Time testing our 1- and 3-pivot versions on multiple machines has shown *again* that rank orders vary – as we had observed in [de Champeaux]. If we assume that all four machines have equal 'votes' then we can declare that C7xp is the winner. If instead we assume that the AMD machine is most representative for equipment where 'real' sorting is occurring, we are back at the possibility that the 1-pivot C2LR/cut2lr is still the winner. Hence we request again to run our tests on 'serious' equipment.

Quicksort was created over 60 years ago. It was originally a non-hybrid. It became and was a hybrid with only insertion sort for a long time. The current versions have minimally 4 members. This suggests that adding more members could be an enhancement; this would also increase the layer count. The insertion sort member of the hybrids is called the most often and an improvement would be helpful. The Isort file has three versions. A hybrid of them could be an opportunity.

Battling cache failures more could be another venue to explore. A correctness proof for the task manager using the C pThread package would be 'fun'. Considering quicksort being a victim of the memory

hierarchy could lead to fresh 'anger': a trigger for creativity. Rethinking the hardware was already done in 2003, [Tsigas]. Its title: "A Simple, Fast Parallel Implementation of Quicksort and its Performance valuation on SUN Enterprise 10000" should be inspiring.

We repeat that the quicksort wiki needs an update.
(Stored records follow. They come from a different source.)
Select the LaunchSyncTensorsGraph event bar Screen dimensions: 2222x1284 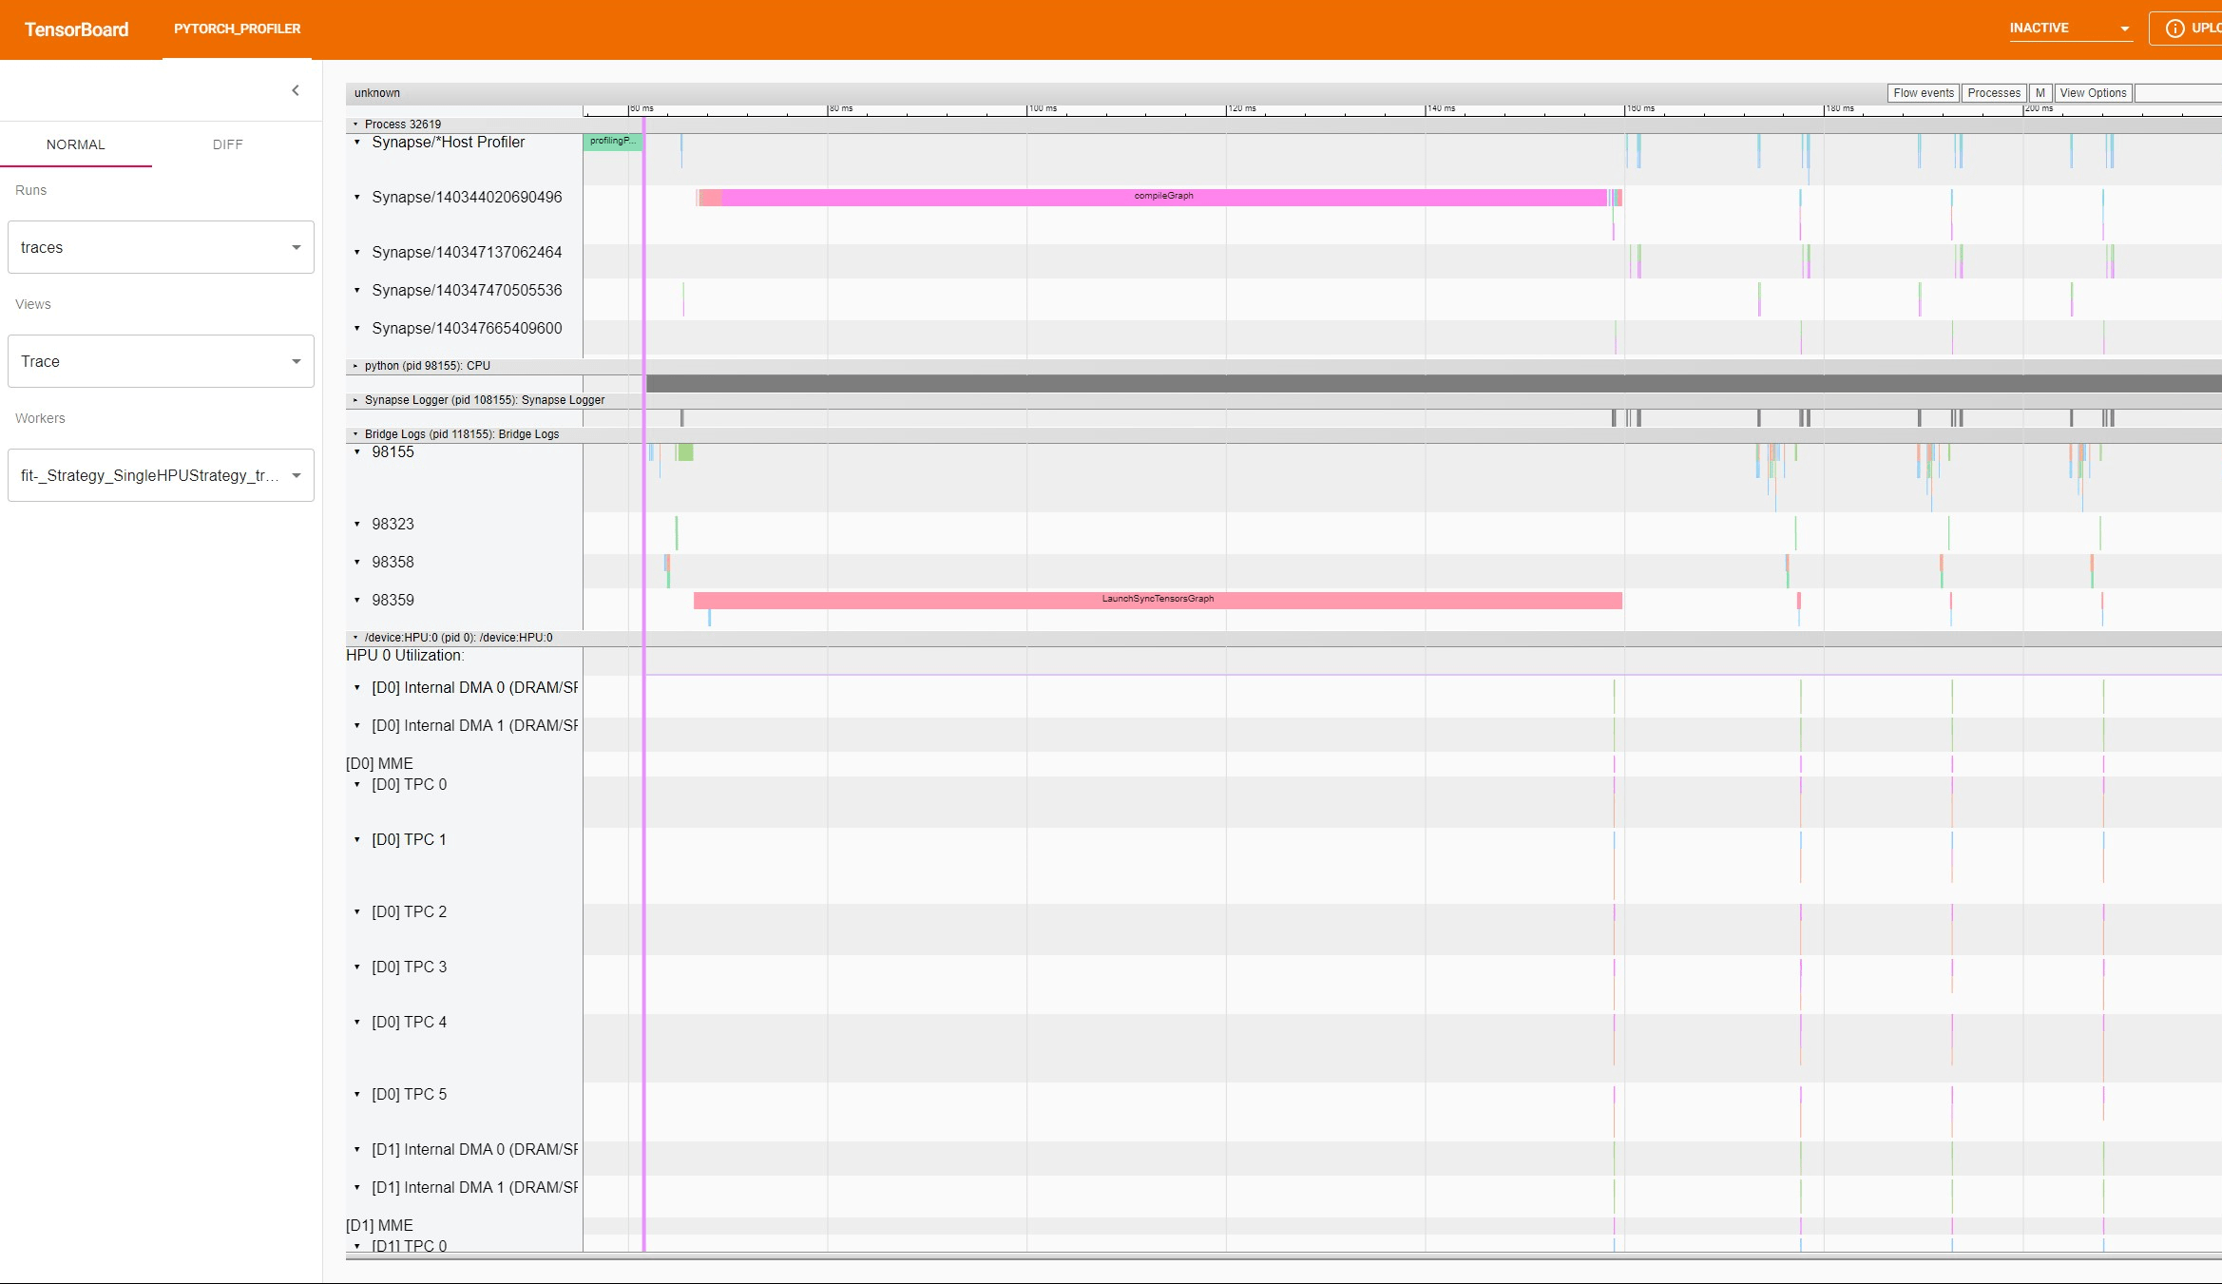coord(1158,600)
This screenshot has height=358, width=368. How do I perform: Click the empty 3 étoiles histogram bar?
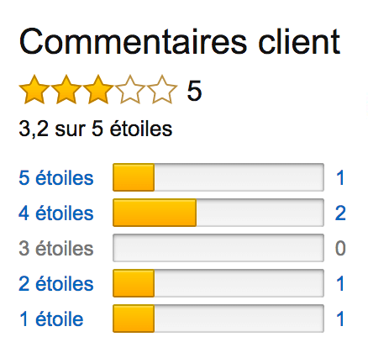click(218, 248)
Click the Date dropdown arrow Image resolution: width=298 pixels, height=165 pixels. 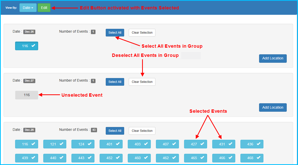tap(32, 8)

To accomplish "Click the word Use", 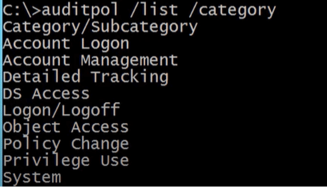I will pos(115,160).
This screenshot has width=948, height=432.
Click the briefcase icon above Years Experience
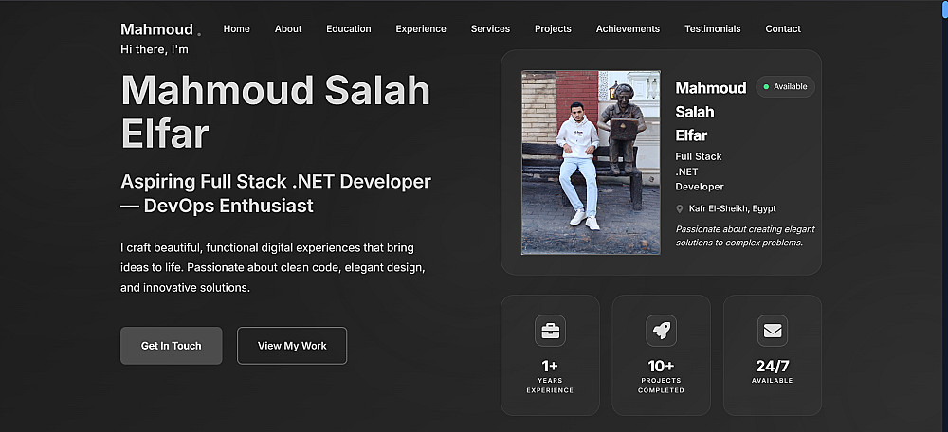[x=550, y=331]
The worst case complexity becomes O(NlogN) with the Musser defense, and the 1997 paper by David Musser needs to be covered, [Musser].
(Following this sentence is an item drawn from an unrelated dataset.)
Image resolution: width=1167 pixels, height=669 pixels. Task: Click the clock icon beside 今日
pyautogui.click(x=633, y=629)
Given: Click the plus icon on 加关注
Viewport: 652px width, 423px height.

PS This paper may be sobering for those who believe that parallelism will be the way forward when the processors cannot be made faster.

#### References

[9.4 Quicksort] http://users.atw.hu/parallelcomp/ch09lev1sec4.html

[de Champeaux] de Champeaux, D., "Hybrid Quicksort for Referenced Items with 1 and 3 pivots", submitted 2023.

[Edelkamp] Edelkamp, Stefan; Weiß, Armin (22 April 2016). "BlockQuicksort: How Branch Mispredictions don't affect Quicksort". https://arxiv.org/abs/1604.06697

[GitHub] https://github.com/ddccc/C7p

[Musser] Musser, D., "Introspective Sorting and Selection Algorithms", *Software: Practice and Experience* (Wiley) **27** (8): 983–993, 1997.

[Tsigas] Tsigas, P. & Y. Zhang, "A Simple, Fast Parallel Implementation of Quicksort and its Performance valuation on SUN Enterprise 10000", 2003, available at: http://www.cse.chalmers.se/~tsigas/papers/Pquick.pdf

## Appendix sortThread

We provided the annotated code for the sortThread1 procedure that is used for scheduling the threads for the module Cut2lr2.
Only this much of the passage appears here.